Beberapa pembalap mengalami kekurangan tenaga saat start, menyebabkan start yang lebih lambat dari yang diharapkan. Salah satu contohnya, Liam Lawson hampir tertabrak dari belakang oleh Franco Colapinto dalam Grand Prix Australia saat pembukaan musim. Hanya reaksi cepat dari pembalap Argentina itu yang mencegah terjadinya tabrakan besar.
Sebagai bagian dari beberapa perubahan untuk Grand Prix Miami akhir pekan ini, setelah diskusi panjang dengan pembalap, tim, dan produsen unit tenaga, sistem deteksi start daya rendah baru telah dikembangkan. Sistem ini mampu mengidentifikasi mobil dengan akselerasi yang sangat rendah sesaat setelah pelepasan kopling.
Jika hal ini terjadi, pelepasan MGU-K otomatis akan diaktifkan untuk memastikan tingkat akselerasi minimum. Selain itu, terdapat juga sistem peringatan visual dengan lampu berkedip di bagian belakang dan samping mobil yang terkena untuk memperingatkan pengemudi di belakang.
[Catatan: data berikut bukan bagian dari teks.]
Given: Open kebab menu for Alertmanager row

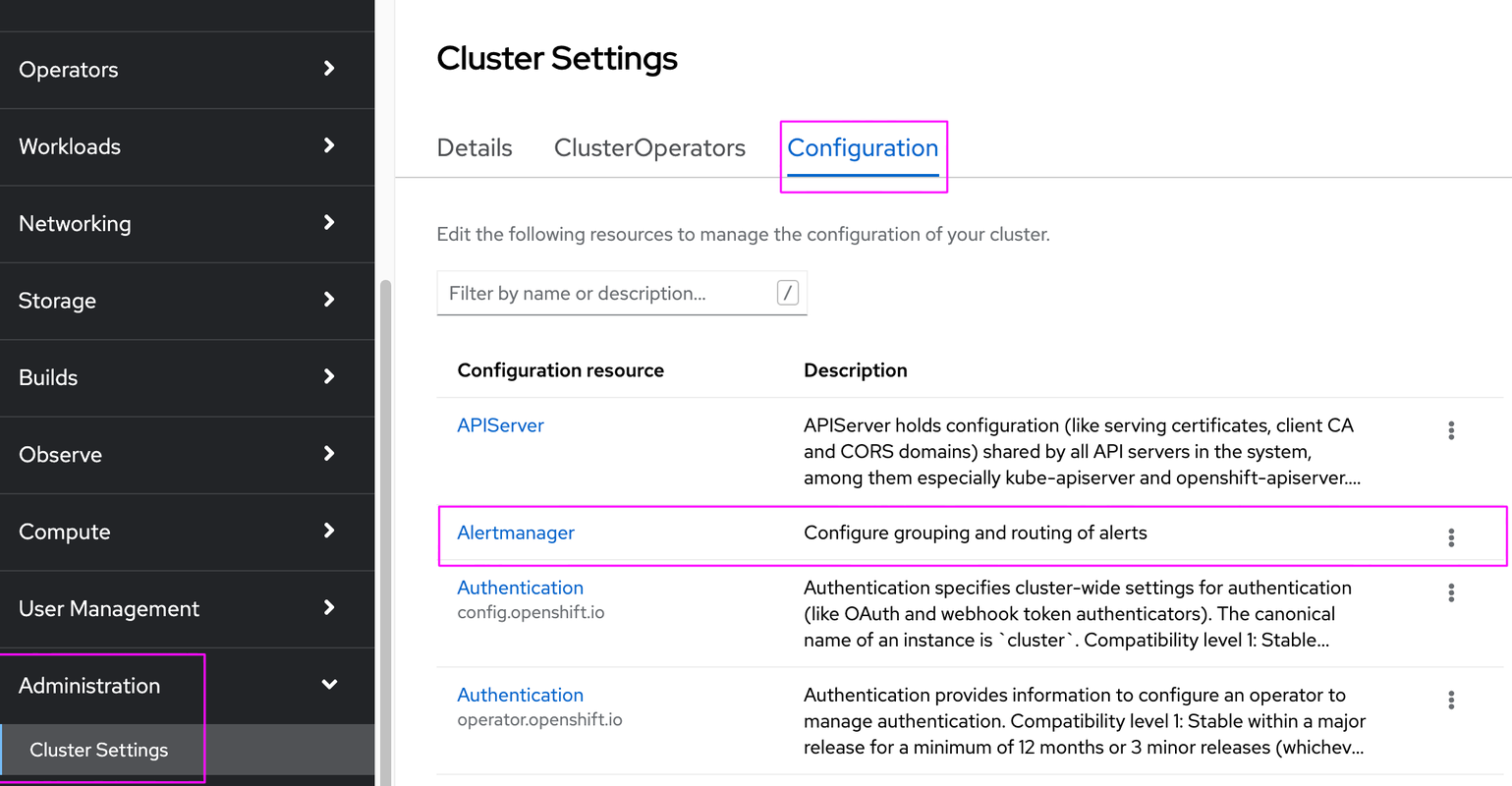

Sementara perubahan lainnya diterapkan langsung, proposal start balapan ini akan diuji dan dianalisis sepanjang akhir pekan sebelum kemungkinan diterapkan pada balapan berikutnya di Kanada.
Direktur single-seater FIA, Nikolas Tombazis, memperingatkan bahwa jika tim mencoba mengelabui sistem ini, mereka akan dihukum. "Kami menjelaskan bahwa ini bukan mekanisme yang dimaksudkan untuk membuat orang tergoda melakukannya dengan sengaja demi keuntungan," ujar Tombazis kepada media, termasuk RacingNews365.
"Apa yang dilakukan sistem ini adalah mengubah start yang buruk menjadi sedikit lebih baik, bukan membuat start yang buruk menjadi baik." Tombazis menambahkan bahwa sistem ini akan mengintervensi jika mobil tidak mencapai ambang akselerasi tertentu setelah start.
Tombazis mengonfirmasi bahwa sistem baru ini akan mengintervensi dalam dua atau tiga kesempatan tahun ini. "Saya rasa sistem ini tidak akan mengintervensi, misalnya, untuk start buruk [Max] Verstappen di China. Itu di luar ambang batas," katanya. "Namun, pasti akan mengintervensi pada start Liam Lawson di Australia. Tidak diragukan lagi."